• Instructions for the task:
In the listing below, locate the lines that hold "Choose" and copy them.

• Task input:
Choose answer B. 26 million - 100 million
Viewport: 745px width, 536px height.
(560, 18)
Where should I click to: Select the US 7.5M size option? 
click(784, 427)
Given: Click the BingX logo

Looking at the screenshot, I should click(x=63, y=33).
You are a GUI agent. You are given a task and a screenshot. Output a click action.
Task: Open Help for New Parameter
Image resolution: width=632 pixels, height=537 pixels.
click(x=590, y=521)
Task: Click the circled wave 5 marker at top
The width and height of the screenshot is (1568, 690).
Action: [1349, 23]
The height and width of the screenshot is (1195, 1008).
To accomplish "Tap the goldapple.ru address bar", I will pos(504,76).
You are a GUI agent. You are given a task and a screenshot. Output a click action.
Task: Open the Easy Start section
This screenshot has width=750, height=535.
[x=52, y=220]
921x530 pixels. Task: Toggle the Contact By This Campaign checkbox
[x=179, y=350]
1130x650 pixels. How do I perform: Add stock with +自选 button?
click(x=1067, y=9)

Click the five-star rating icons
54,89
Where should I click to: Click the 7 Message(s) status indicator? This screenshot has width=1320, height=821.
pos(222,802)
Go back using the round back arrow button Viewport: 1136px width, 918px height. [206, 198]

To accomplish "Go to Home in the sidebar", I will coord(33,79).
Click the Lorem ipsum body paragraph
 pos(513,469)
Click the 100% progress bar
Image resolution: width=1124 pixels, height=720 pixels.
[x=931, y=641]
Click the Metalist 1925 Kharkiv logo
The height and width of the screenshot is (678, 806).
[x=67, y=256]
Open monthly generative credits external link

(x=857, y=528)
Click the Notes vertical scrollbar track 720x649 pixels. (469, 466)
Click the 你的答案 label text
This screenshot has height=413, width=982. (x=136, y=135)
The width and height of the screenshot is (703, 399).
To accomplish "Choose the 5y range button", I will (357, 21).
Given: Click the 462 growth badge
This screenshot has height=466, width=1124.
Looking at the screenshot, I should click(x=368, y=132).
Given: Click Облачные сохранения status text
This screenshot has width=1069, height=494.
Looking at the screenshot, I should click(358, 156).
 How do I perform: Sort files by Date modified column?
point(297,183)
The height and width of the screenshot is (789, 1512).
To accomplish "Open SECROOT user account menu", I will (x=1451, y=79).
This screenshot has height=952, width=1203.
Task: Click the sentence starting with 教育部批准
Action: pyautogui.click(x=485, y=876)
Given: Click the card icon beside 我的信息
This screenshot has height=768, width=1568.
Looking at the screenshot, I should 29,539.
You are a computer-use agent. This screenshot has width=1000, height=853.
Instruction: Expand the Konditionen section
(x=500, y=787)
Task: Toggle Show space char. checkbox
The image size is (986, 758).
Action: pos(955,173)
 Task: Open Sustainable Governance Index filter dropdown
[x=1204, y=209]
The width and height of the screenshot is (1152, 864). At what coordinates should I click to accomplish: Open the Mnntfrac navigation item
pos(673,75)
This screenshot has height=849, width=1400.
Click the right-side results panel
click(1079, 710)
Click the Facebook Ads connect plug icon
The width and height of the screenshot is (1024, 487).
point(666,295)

• Reply to the exercise:
Choose answer B. 26 million - 100 million
To accomplish "Choose the 5y range button", I will (357, 21).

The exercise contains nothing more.